## [Set task]
Reproduce the records below, swapping every "GUI agent" for "web assistant" and leaving everything else as it stands.

## [Dataset content]

— Start —

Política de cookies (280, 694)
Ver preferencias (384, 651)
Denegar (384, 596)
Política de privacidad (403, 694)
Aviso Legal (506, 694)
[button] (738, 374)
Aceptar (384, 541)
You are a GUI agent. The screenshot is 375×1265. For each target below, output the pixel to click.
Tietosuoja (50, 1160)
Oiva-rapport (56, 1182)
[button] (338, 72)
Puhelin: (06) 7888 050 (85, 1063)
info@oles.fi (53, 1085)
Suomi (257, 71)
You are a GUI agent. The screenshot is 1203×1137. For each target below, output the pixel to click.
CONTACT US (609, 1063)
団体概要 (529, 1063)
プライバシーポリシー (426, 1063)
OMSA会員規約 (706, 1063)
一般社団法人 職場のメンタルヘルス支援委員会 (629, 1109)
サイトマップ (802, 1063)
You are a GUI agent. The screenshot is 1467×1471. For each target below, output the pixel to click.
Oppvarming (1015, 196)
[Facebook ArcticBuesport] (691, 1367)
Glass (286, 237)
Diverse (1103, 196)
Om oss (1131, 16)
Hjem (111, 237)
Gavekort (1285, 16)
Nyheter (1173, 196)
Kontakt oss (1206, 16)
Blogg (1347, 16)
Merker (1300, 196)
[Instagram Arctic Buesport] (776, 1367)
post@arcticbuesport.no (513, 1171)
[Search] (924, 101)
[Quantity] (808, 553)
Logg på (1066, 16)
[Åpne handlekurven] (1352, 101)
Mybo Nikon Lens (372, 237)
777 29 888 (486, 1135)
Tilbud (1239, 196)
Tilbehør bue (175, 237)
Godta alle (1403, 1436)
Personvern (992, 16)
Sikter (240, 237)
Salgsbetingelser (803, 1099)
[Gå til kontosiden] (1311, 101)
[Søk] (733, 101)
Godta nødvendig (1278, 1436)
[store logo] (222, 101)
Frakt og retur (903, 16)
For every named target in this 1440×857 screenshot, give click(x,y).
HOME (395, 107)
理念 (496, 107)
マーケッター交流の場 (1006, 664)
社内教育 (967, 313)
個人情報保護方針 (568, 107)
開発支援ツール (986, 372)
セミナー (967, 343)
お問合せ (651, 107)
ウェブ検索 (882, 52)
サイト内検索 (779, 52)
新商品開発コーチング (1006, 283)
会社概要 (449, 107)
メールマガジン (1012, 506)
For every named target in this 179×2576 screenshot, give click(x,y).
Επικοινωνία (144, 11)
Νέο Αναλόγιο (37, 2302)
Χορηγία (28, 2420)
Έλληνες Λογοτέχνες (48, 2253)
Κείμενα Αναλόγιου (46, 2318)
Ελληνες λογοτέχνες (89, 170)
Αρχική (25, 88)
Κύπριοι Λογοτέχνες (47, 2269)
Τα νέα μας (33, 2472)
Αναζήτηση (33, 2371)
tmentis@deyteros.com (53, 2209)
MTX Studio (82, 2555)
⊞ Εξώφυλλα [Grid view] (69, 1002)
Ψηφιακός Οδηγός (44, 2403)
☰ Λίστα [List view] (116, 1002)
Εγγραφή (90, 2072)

— End —

## [The reply]
Política de cookies (280, 694)
Ver preferencias (384, 651)
Denegar (384, 596)
Política de privacidad (403, 694)
Aviso Legal (506, 694)
[button] (738, 374)
Aceptar (384, 541)
You are a web assistant. The screenshot is 375×1265. For each target below, output the pixel to click.
Tietosuoja (50, 1160)
Oiva-rapport (56, 1182)
[button] (338, 72)
Puhelin: (06) 7888 050 (85, 1063)
info@oles.fi (53, 1085)
Suomi (257, 71)
You are a web assistant. The screenshot is 1203×1137. For each target below, output the pixel to click.
CONTACT US (609, 1063)
団体概要 (529, 1063)
プライバシーポリシー (426, 1063)
OMSA会員規約 (706, 1063)
一般社団法人 職場のメンタルヘルス支援委員会 (629, 1109)
サイトマップ (802, 1063)
You are a web assistant. The screenshot is 1467×1471. For each target below, output the pixel to click.
Oppvarming (1015, 196)
[Facebook ArcticBuesport] (691, 1367)
Glass (286, 237)
Diverse (1103, 196)
Om oss (1131, 16)
Hjem (111, 237)
Gavekort (1285, 16)
Nyheter (1173, 196)
Kontakt oss (1206, 16)
Blogg (1347, 16)
Merker (1300, 196)
[Instagram Arctic Buesport] (776, 1367)
post@arcticbuesport.no (513, 1171)
[Search] (924, 101)
[Quantity] (808, 553)
Logg på (1066, 16)
[Åpne handlekurven] (1352, 101)
Mybo Nikon Lens (372, 237)
777 29 888 (486, 1135)
Tilbud (1239, 196)
Tilbehør bue (175, 237)
Godta alle (1403, 1436)
Personvern (992, 16)
Sikter (240, 237)
Salgsbetingelser (803, 1099)
[Gå til kontosiden] (1311, 101)
[Søk] (733, 101)
Godta nødvendig (1278, 1436)
[store logo] (222, 101)
Frakt og retur (903, 16)
For every named target in this 1440×857 screenshot, give click(x,y).
HOME (395, 107)
理念 (496, 107)
マーケッター交流の場 (1006, 664)
社内教育 (967, 313)
個人情報保護方針 (568, 107)
開発支援ツール (986, 372)
セミナー (967, 343)
お問合せ (651, 107)
ウェブ検索 (882, 52)
サイト内検索 (779, 52)
新商品開発コーチング (1006, 283)
会社概要 (449, 107)
メールマガジン (1012, 506)
For every named target in this 179×2576 screenshot, give click(x,y).
Επικοινωνία (144, 11)
Νέο Αναλόγιο (37, 2302)
Χορηγία (28, 2420)
Έλληνες Λογοτέχνες (48, 2253)
Κείμενα Αναλόγιου (46, 2318)
Ελληνες λογοτέχνες (89, 170)
Αρχική (25, 88)
Κύπριοι Λογοτέχνες (47, 2269)
Τα νέα μας (33, 2472)
Αναζήτηση (33, 2371)
tmentis@deyteros.com (53, 2209)
MTX Studio (82, 2555)
⊞ Εξώφυλλα [Grid view] (69, 1002)
Ψηφιακός Οδηγός (44, 2403)
☰ Λίστα [List view] (116, 1002)
Εγγραφή (90, 2072)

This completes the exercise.